Background: Various information technologies currently are used to improve the efficiency of clinical trials. However, electronic medical records (EMRs) are not yet linked to the electronic data capture (EDC) system. Therefore, the data must be extracted from medical records and transcribed to the EDC system. Clinical pathways are planned process patterns that are used in routine clinical practice and are easily applicable to the medical care and evaluation defined in a trial protocol. However, few clinical pathways are intended to increase the efficiency of clinical trials.
Purpose: Our purpose is to describe the design and development of a new clinical trial process model that enables the primary use of EMRs in clinical trials by integrating clinical pathways and EMRs.
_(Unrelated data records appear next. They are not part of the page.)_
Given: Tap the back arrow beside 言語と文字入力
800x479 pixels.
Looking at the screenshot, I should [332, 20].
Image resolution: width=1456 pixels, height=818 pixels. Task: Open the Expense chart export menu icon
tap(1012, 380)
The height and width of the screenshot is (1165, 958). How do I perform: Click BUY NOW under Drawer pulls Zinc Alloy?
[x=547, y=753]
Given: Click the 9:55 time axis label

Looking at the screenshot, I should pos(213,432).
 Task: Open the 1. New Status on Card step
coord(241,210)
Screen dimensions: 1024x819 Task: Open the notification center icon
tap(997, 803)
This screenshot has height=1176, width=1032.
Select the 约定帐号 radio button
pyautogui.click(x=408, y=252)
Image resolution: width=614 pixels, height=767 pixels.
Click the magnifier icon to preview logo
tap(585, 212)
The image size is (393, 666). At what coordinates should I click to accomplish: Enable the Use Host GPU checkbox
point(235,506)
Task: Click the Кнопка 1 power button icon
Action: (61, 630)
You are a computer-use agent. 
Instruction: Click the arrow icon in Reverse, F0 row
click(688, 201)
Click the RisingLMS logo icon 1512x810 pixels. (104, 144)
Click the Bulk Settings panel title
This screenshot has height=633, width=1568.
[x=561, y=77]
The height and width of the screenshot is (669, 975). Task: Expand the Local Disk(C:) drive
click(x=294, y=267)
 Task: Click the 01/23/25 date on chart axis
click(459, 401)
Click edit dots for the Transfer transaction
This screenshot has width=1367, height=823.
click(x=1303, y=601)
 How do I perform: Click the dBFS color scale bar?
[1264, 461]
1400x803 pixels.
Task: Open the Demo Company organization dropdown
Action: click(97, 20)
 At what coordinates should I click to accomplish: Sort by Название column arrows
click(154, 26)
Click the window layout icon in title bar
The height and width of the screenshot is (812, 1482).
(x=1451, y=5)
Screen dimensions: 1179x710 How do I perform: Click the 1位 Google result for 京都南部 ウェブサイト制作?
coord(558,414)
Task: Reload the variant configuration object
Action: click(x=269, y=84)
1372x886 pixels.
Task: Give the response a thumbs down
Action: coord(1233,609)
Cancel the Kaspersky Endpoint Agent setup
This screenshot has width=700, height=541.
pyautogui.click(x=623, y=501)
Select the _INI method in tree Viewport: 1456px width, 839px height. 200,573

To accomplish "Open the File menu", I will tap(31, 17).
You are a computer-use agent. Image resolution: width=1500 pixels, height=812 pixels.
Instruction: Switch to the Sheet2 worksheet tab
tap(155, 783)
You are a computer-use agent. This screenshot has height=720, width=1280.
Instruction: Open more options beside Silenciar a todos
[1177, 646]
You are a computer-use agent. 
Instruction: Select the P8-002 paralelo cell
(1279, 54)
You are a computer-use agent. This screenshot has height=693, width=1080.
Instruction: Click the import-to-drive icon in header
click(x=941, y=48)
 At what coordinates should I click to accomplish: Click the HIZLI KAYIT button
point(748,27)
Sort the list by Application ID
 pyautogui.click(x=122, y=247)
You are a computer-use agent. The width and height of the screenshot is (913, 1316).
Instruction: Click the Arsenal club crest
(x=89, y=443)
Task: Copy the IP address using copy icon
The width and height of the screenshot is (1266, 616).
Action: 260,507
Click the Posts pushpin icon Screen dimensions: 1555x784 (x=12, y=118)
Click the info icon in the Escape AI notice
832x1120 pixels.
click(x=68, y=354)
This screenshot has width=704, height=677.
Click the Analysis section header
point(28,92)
Methods: We designed a new clinical trial model that uses EMR data directly in clinical trials and developed a system to follow this model. We applied the system to an investigator-initiated clinical trial and examined whether all data were extracted correctly. At the protocol development stage, our model measures endpoints based on clinical pathways with the same diagnosis. Next, medical record descriptions and the format of the statistical data are defined. According to these observations, screens for entry of data, which are used both in clinical practice and for study, are prepared into EMRs with an EMR template, and screens are prepared for data checks on our EMR retrieval system (ERS). In an actual trial, patients are registered and randomly assigned to a protocol treatment. The protocol treatment is executed according to clinical pathways, and the data are recorded to EMRs using EMR templates. The data are checked by a local data manager using reports created by the ERS. After edit checks and corrections, the data are extracted by the ERS, archived in portable document format (PDF) with an electronic signature, and transferred in comma-separated values (CSV) format to a coordinating centre. At the coordinating centre, the data are checked, integrated, and made available for a statistical analysis.
Results: We verified that the data could be extracted correctly and found no unexpected problems.
Limitation: To execute clinical trials in our system, the EMR template and efficient ERSs are required. Additionally, to execute multi-institutional clinical trials, it is necessary to create templates appropriate for EMRs at all participating sites and for the coordinating centre to validate local templates and procedures.
Conclusion: We proposed and pilot tested a new eClinical trial model. Because our model is integrated with routine documentation of clinical practice and clinical trials, redundant data entries were avoided and the burden on the investigator was minimised. The reengineering of the clinical trial process would facilitate the establishment of evidence in the future.